**Soal:** Tuliskan ulang tanpa perubahan bagian tulisan tentang novel Layar Terkembang di bawah, di antara "Takdir ringan dan" dan "yang menyebabkan itu.", kedua bagian itu ikut disalin.

**Kutipan Sumber:**
.....
Di
Indonesia pada masa dahulu, untuk penulis dibedakan menjadi beberapa angkatan.
Kemarin, sudah dibahas mengenai novel Sitti Nurbaya karya Marah Roesli yang
merupakan salah satu hasil kesusastraan pada angkatan Balai Pustaka, dan saat
ini akan membahas mengenai novel Layar Terkembang karya St. Takdir Alisjahbana
yang merupakan salah satu hasil kesusastraan pada angkatan Pujangga Baru. Judul
yang saya ambil ialah “Kurangnya Rasa Tertarik Pada Remaja Angkatan Pujangga
Baru dalam Novel Layar Terkembang Karya St. Takdir Alisjahbana”.
Aneh
sekali ketika saya menyebut bahwa novel tersebut tidak membuat remaja pada
zaman tahun 1937, tahun dimana cetakan pertama dari novel ini, tidak tertarik
membacanya. Ketika saya menelusuri setiap artikel di internet, ada salah satu
artikel yang berpendapat bahwa roman ini sepertinya kurang diminati para remaja
pada pertama kali terbit. Padahal, untuk pengangkatan tema yang digunakan St.
Takdir ringan dan tidak jauh dari kenyataan pada kehidupan. Terlebih, roman ini
yang menjadi saksi sejarah dan perkembangan Bahasa Indonesia sekaligus jejak
pemikiran modern Indonesia. Saya berpikir demikian setelah membaca
faktor-faktor yang menyebabkan itu.
Pertama,
roman ini tata bahasanya menggunakan bahasa Melayu yang menyebabkan pembaca
kurang memahami maksudnya. Kedua, tatanan kalimatnya tidak efektif sehingga
menimbulkan ambigu, munculnya dua arti, yang berujung pada kurang mengertinya
para pembaca. Dan terakhir, pemilihan tata kata yang digunakan pada dialog
kurang komunikatif sehingga pembaca merasa jengah untuk membaca sampai akhir.
Seperti pada salah satu dialog ini,
“Tetapi kalau ia
benar cinta kepada Saleh, ia mesti mengikut,” kata Maria pula dengan pasti.
(2010 : 34).
Kata
mesti pada dialog tersebut membuat kejanggalan buat saya. Sebelumnya, saya
mengira bahwa kata mesti tersebut merupakan bahasa yang baru digunakan
akhir-akhir ini. Nyatanya, pada roman ini kata tersebut sudah digunakan.
Berbeda dengan novel lainnya yang saya baca pada zaman tersebut, bahasa yang
digunakan juga tidak terlalu Melayu sehingga pembaca masih bisa memahaminya.
.....
**Data Tercatat:**
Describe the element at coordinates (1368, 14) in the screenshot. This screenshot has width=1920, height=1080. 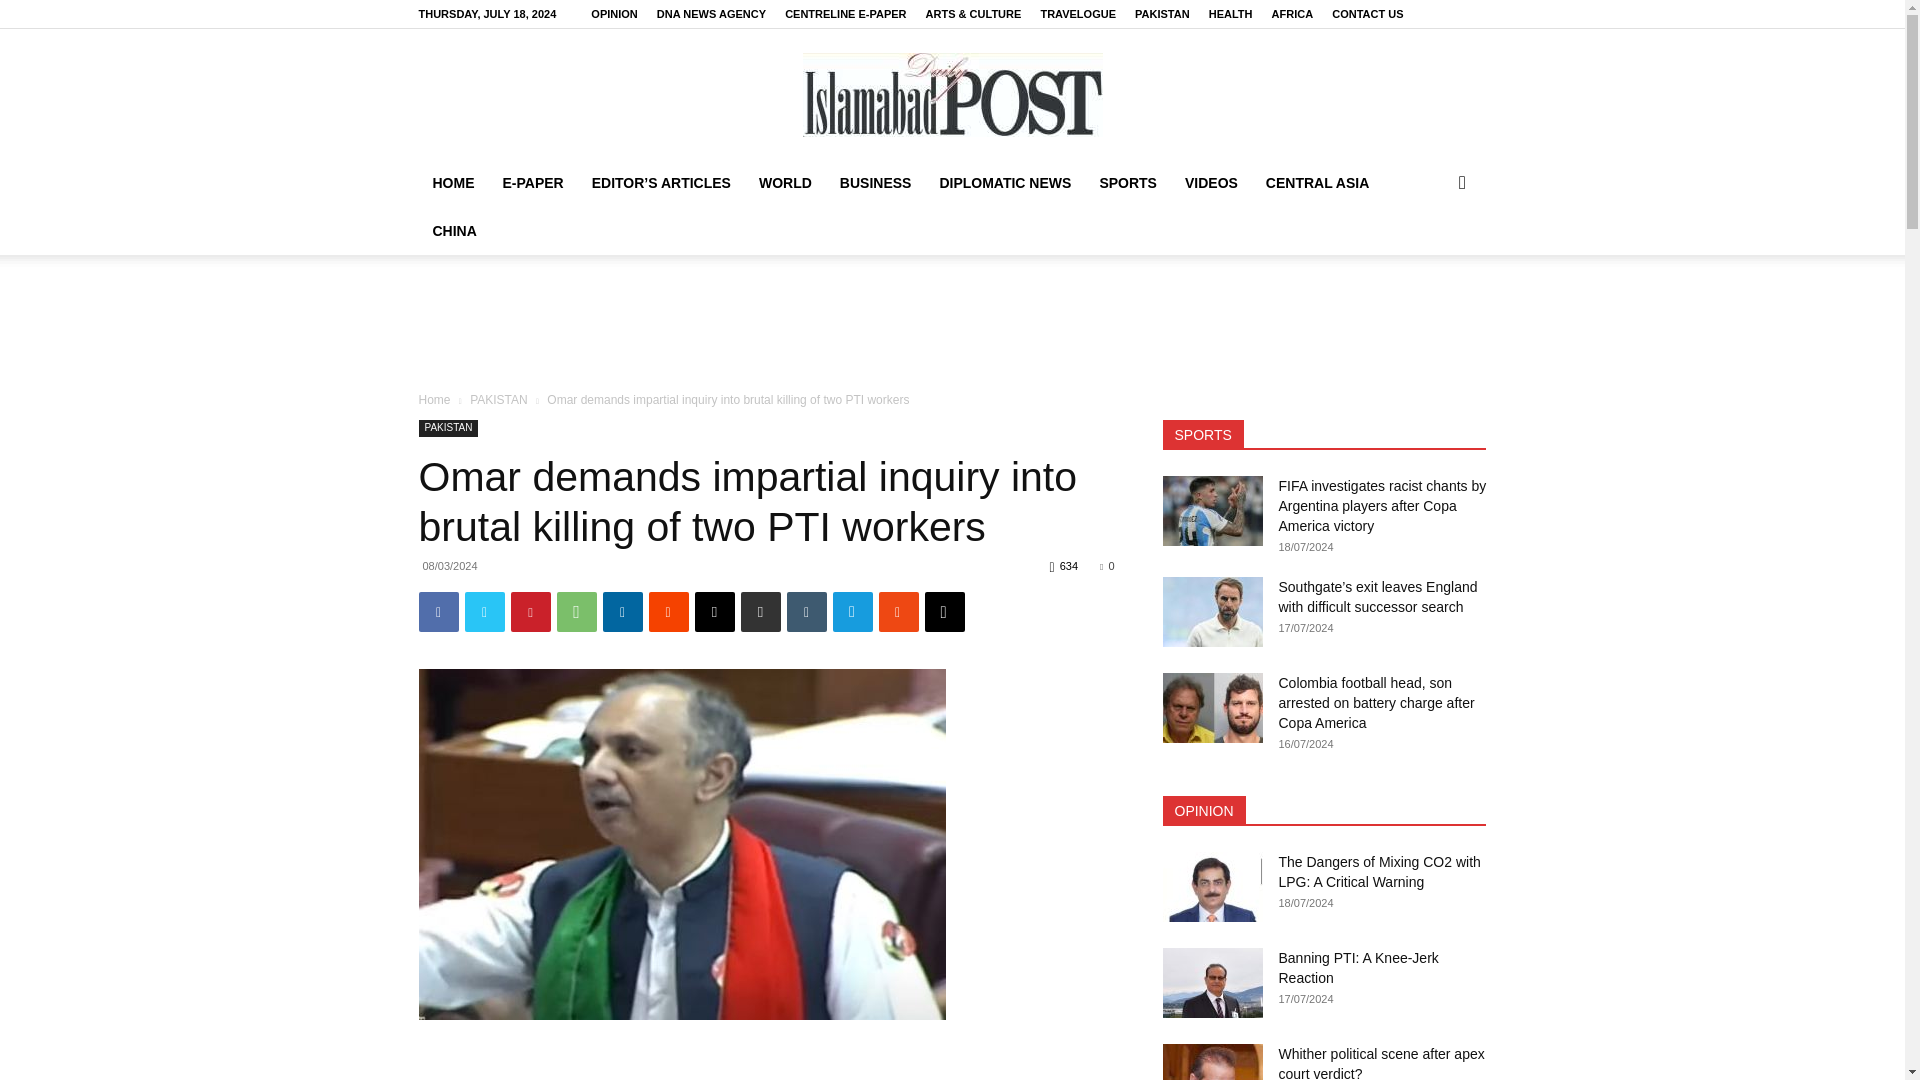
.....
**Jawaban:**
Takdir ringan dan tidak jauh dari kenyataan pada kehidupan. Terlebih, roman ini
yang menjadi saksi sejarah dan perkembangan Bahasa Indonesia sekaligus jejak
pemikiran modern Indonesia. Saya berpikir demikian setelah membaca
faktor-faktor yang menyebabkan itu.